(Beginning of THE RECORDS)

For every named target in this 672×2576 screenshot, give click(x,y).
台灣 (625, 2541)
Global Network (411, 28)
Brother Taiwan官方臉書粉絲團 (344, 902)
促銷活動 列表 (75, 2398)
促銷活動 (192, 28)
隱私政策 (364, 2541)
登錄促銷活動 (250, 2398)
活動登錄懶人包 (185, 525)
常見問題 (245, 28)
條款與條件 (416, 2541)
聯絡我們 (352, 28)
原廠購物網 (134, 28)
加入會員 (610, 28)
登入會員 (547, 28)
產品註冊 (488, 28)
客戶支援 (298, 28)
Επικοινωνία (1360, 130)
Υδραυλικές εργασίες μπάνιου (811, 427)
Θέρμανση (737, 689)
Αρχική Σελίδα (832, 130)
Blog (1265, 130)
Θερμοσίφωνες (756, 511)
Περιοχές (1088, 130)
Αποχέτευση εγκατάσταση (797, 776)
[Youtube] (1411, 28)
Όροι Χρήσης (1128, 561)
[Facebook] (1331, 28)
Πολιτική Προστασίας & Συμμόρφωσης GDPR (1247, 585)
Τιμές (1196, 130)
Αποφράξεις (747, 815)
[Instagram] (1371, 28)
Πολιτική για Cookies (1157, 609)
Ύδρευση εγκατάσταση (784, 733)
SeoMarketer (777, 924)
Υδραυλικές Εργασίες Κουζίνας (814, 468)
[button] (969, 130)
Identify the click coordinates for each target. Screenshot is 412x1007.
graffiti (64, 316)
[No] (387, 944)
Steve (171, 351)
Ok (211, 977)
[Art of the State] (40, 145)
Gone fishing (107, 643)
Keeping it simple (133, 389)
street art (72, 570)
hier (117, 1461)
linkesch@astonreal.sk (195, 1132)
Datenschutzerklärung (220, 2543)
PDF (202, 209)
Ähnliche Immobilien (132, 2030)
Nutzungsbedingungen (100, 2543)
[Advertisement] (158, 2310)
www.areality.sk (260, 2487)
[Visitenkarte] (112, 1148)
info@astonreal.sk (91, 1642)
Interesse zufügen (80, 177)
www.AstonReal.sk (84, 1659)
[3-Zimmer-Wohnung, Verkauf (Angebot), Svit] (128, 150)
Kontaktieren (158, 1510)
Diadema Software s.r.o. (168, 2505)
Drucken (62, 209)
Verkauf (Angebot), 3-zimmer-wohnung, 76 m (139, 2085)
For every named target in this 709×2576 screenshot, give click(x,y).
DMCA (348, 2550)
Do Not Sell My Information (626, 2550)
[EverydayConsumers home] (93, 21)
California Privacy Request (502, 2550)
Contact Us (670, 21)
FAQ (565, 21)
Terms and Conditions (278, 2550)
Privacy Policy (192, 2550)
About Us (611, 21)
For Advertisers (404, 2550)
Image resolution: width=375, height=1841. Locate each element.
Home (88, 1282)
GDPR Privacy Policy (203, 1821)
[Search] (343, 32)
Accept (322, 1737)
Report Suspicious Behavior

(End of THE RECORDS)

TO DO => The records above are to be given again in full, word for word.

RESPONSE =>
For every named target in this 672×2576 screenshot, give click(x,y).
台灣 (625, 2541)
Global Network (411, 28)
Brother Taiwan官方臉書粉絲團 (344, 902)
促銷活動 列表 (75, 2398)
促銷活動 (192, 28)
隱私政策 (364, 2541)
登錄促銷活動 (250, 2398)
活動登錄懶人包 (185, 525)
常見問題 (245, 28)
條款與條件 (416, 2541)
聯絡我們 (352, 28)
原廠購物網 (134, 28)
加入會員 (610, 28)
登入會員 (547, 28)
產品註冊 (488, 28)
客戶支援 (298, 28)
Επικοινωνία (1360, 130)
Υδραυλικές εργασίες μπάνιου (811, 427)
Θέρμανση (737, 689)
Αρχική Σελίδα (832, 130)
Blog (1265, 130)
Θερμοσίφωνες (756, 511)
Περιοχές (1088, 130)
Αποχέτευση εγκατάσταση (797, 776)
[Youtube] (1411, 28)
Όροι Χρήσης (1128, 561)
[Facebook] (1331, 28)
Πολιτική Προστασίας & Συμμόρφωσης GDPR (1247, 585)
Τιμές (1196, 130)
Αποφράξεις (747, 815)
[Instagram] (1371, 28)
Πολιτική για Cookies (1157, 609)
Ύδρευση εγκατάσταση (784, 733)
SeoMarketer (777, 924)
Υδραυλικές Εργασίες Κουζίνας (814, 468)
[button] (969, 130)
Identify the click coordinates for each target. Screenshot is 412x1007.
graffiti (64, 316)
[No] (387, 944)
Steve (171, 351)
Ok (211, 977)
[Art of the State] (40, 145)
Gone fishing (107, 643)
Keeping it simple (133, 389)
street art (72, 570)
hier (117, 1461)
linkesch@astonreal.sk (195, 1132)
Datenschutzerklärung (220, 2543)
PDF (202, 209)
Ähnliche Immobilien (132, 2030)
Nutzungsbedingungen (100, 2543)
[Advertisement] (158, 2310)
www.areality.sk (260, 2487)
[Visitenkarte] (112, 1148)
info@astonreal.sk (91, 1642)
Interesse zufügen (80, 177)
www.AstonReal.sk (84, 1659)
[3-Zimmer-Wohnung, Verkauf (Angebot), Svit] (128, 150)
Kontaktieren (158, 1510)
Diadema Software s.r.o. (168, 2505)
Drucken (62, 209)
Verkauf (Angebot), 3-zimmer-wohnung, 76 m (139, 2085)
For every named target in this 709×2576 screenshot, give click(x,y).
DMCA (348, 2550)
Do Not Sell My Information (626, 2550)
[EverydayConsumers home] (93, 21)
California Privacy Request (502, 2550)
Contact Us (670, 21)
FAQ (565, 21)
Terms and Conditions (278, 2550)
Privacy Policy (192, 2550)
About Us (611, 21)
For Advertisers (404, 2550)
Image resolution: width=375, height=1841. Locate each element.
Home (88, 1282)
GDPR Privacy Policy (203, 1821)
[Search] (343, 32)
Accept (322, 1737)
Report Suspicious Behavior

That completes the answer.